## ASSIGNMENT
Count only the lines of the records that hold "agent", then give the number without any other words.

## RECORDS FOR THE EXERCISE
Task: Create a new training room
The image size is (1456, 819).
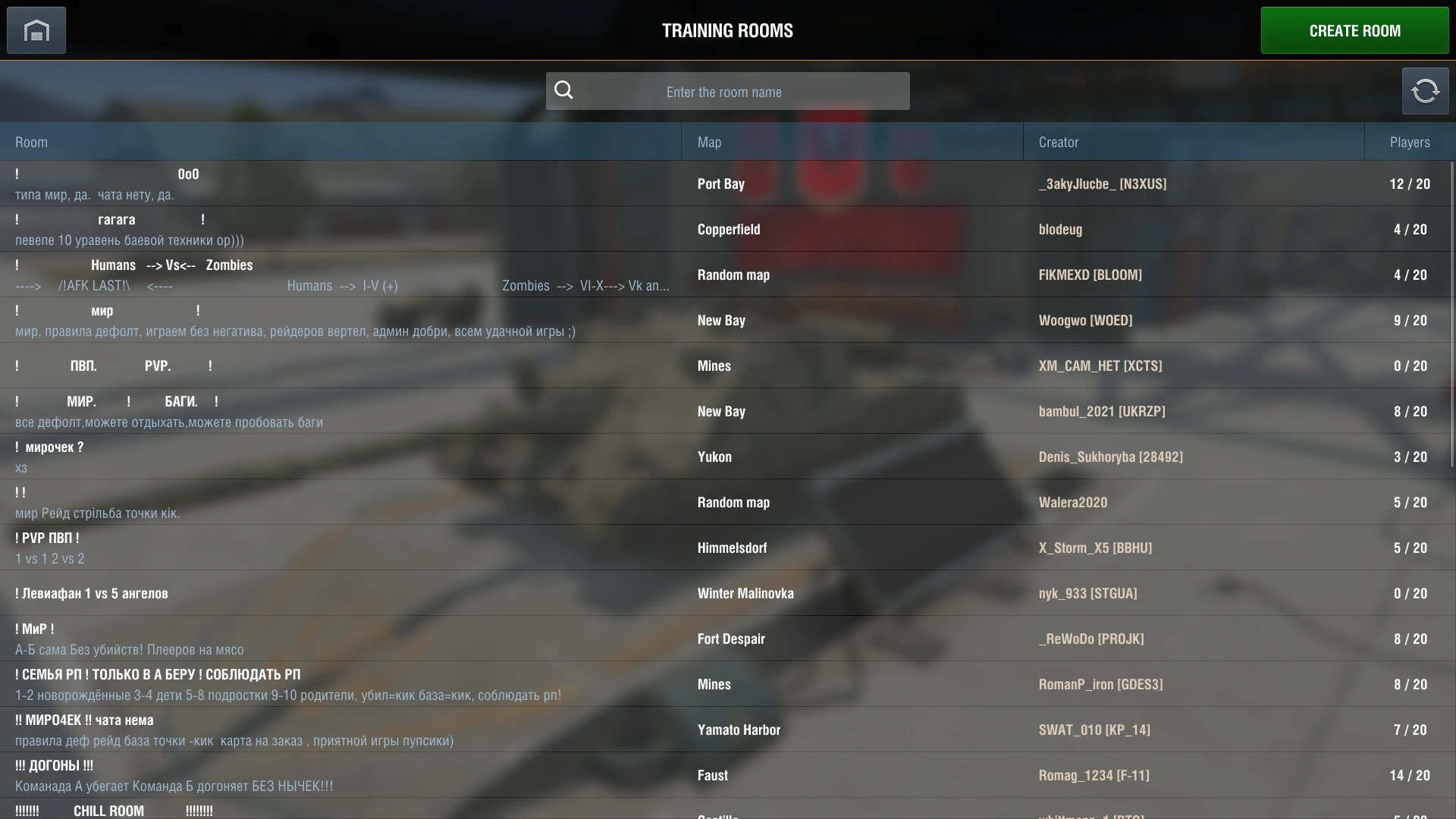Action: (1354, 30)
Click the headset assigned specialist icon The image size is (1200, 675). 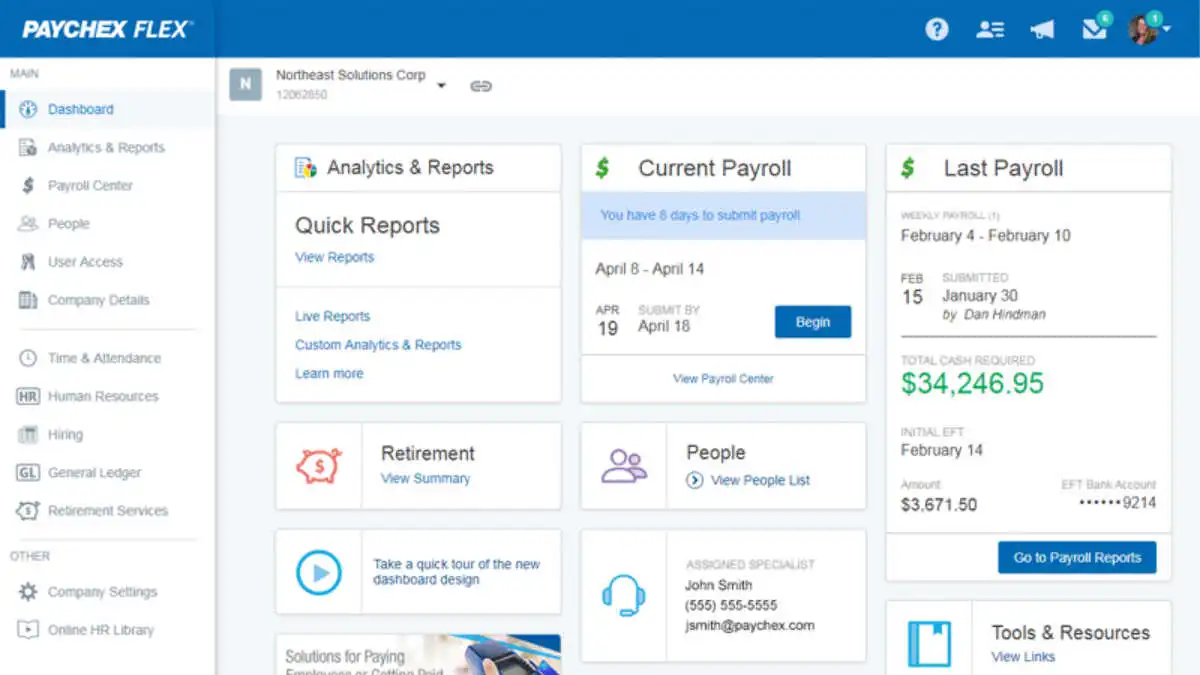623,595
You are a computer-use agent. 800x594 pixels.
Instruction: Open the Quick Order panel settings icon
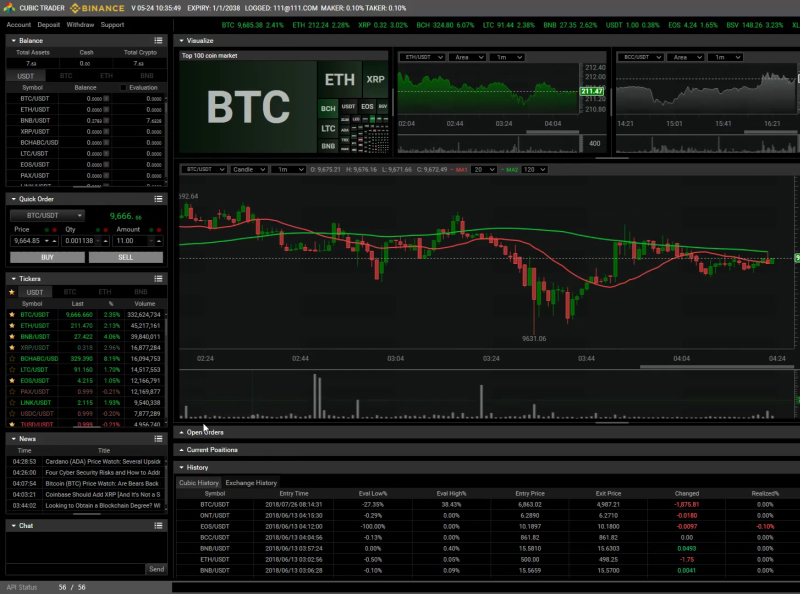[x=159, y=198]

...

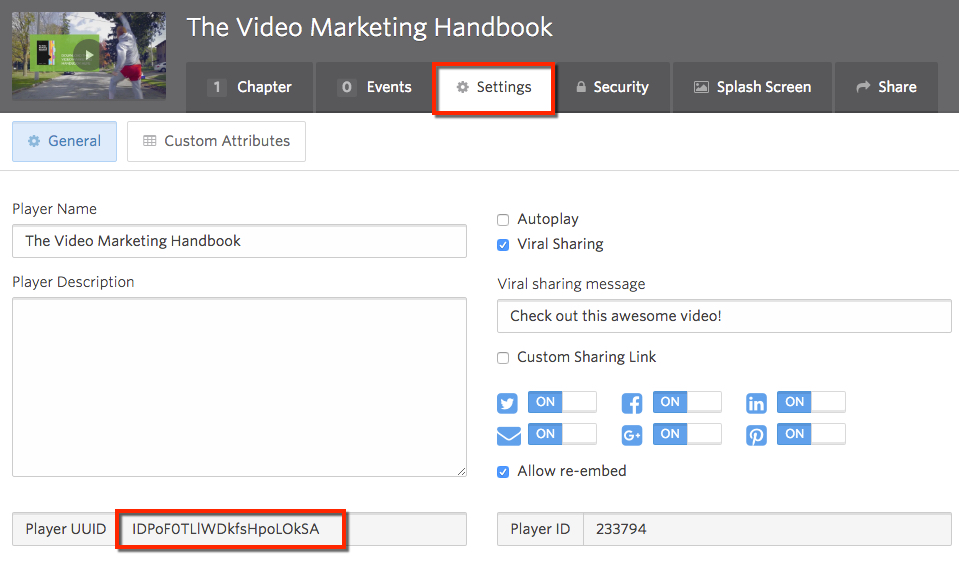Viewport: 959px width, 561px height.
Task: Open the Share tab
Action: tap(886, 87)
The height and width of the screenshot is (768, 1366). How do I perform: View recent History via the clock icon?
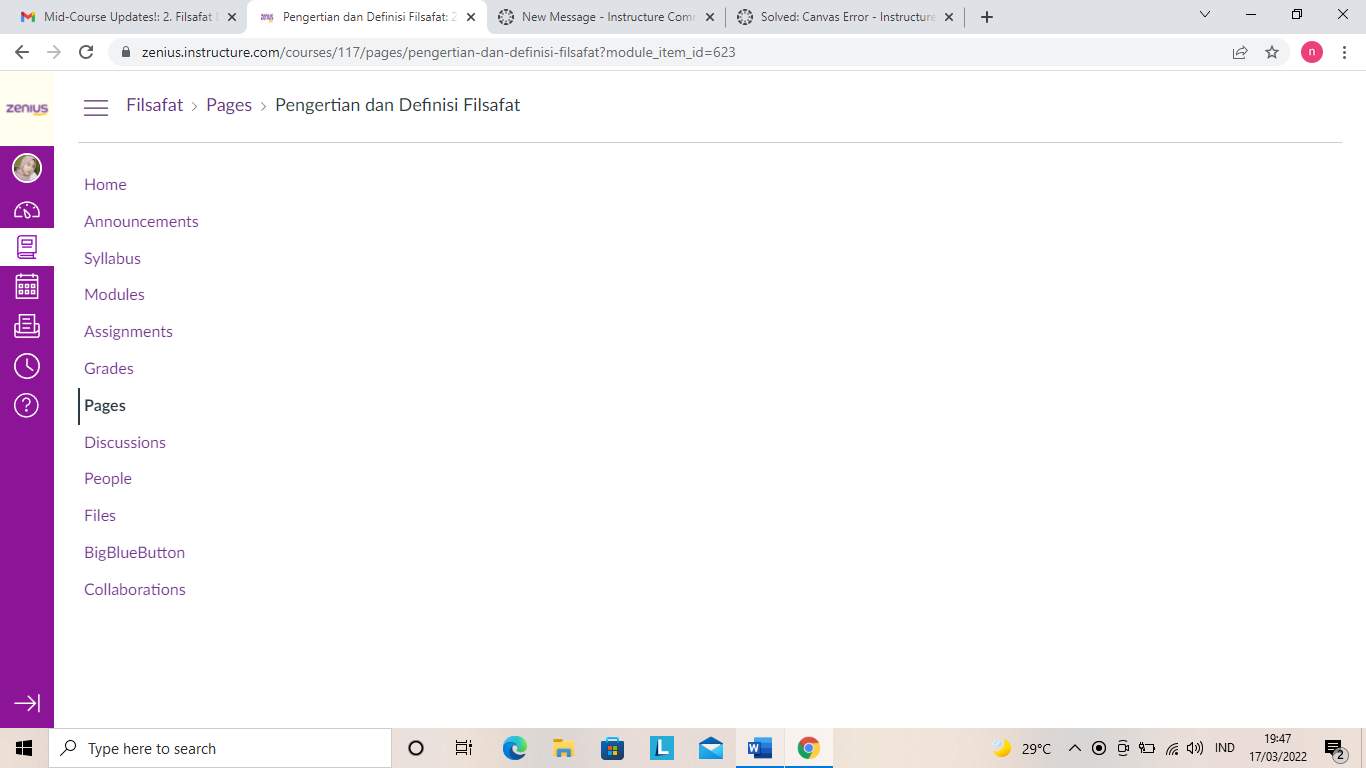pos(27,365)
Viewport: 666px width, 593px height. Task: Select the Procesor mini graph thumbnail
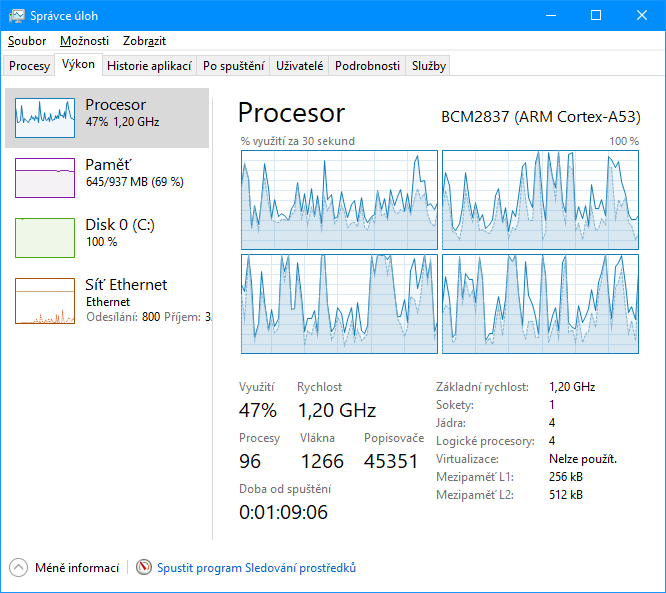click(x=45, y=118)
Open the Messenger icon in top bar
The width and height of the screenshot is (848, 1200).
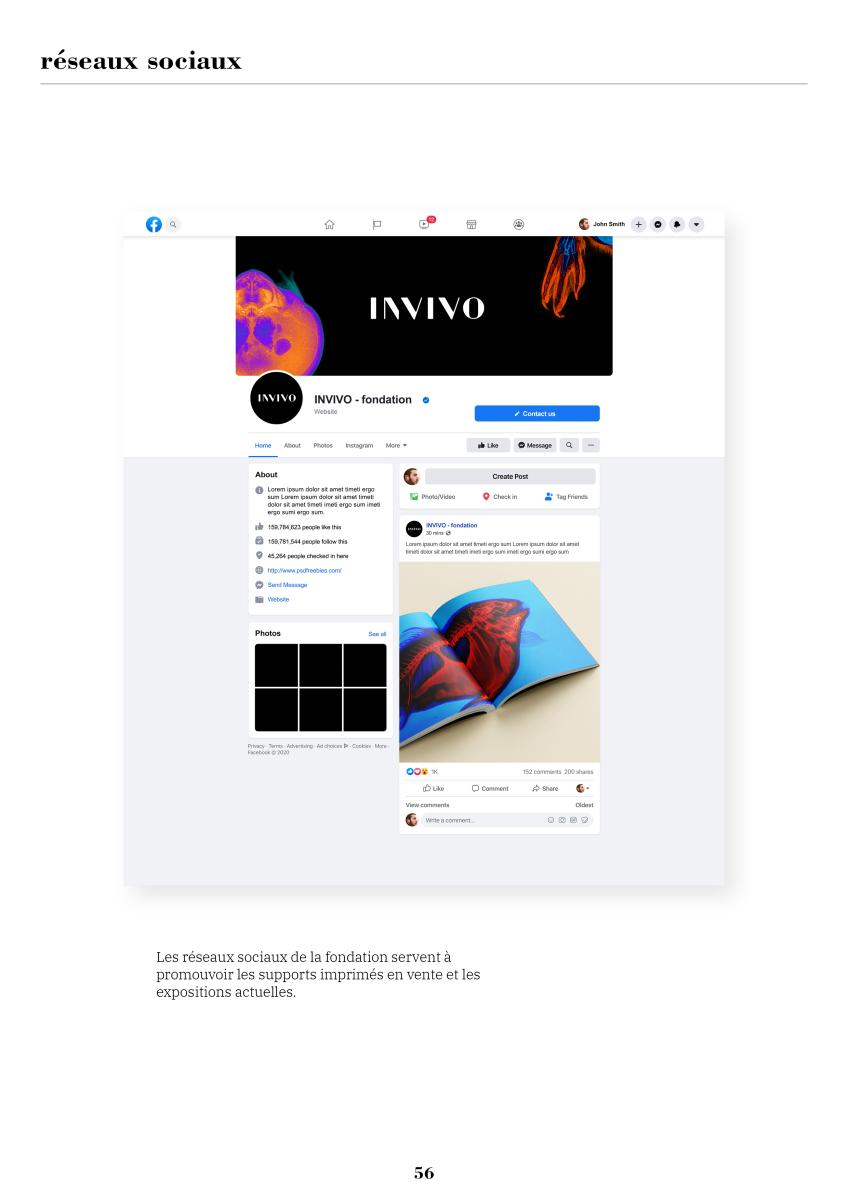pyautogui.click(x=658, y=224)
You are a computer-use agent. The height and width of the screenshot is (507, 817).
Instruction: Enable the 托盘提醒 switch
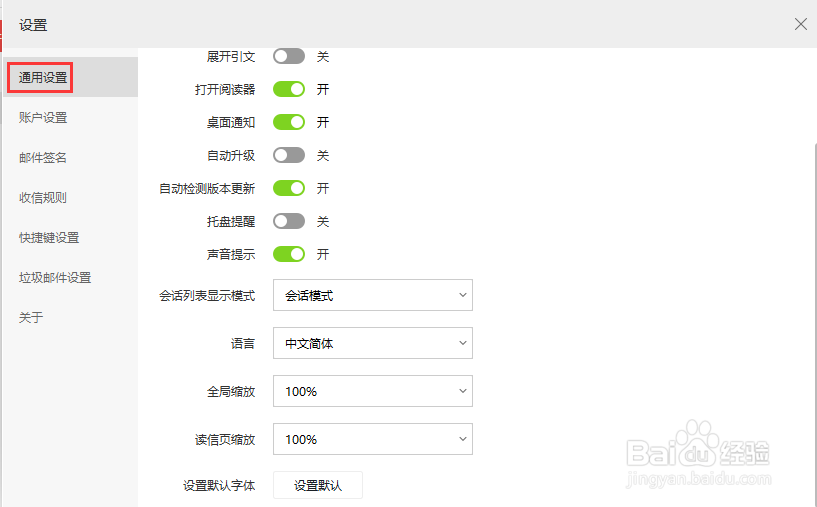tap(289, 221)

==

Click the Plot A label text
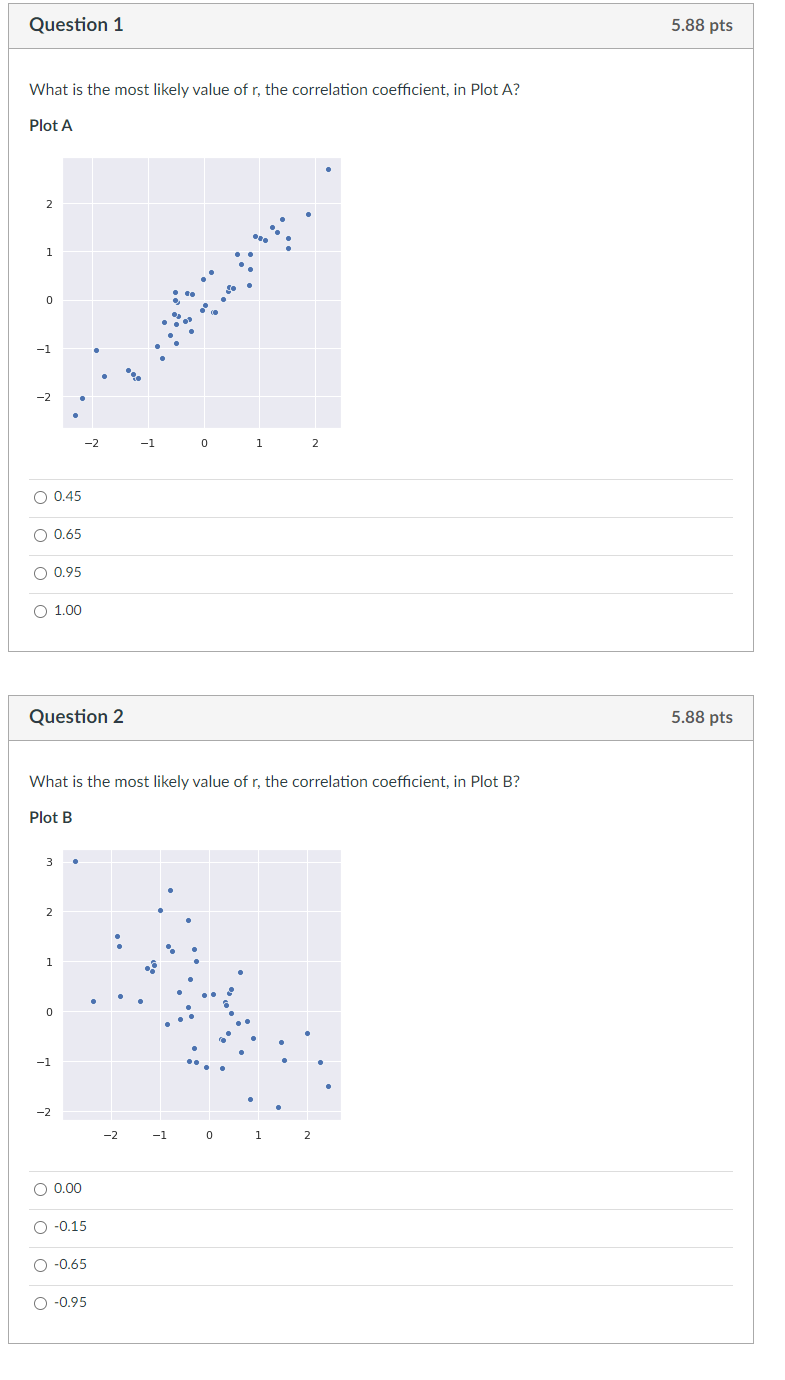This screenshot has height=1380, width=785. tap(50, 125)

## RESULT FOR THIS TASK
2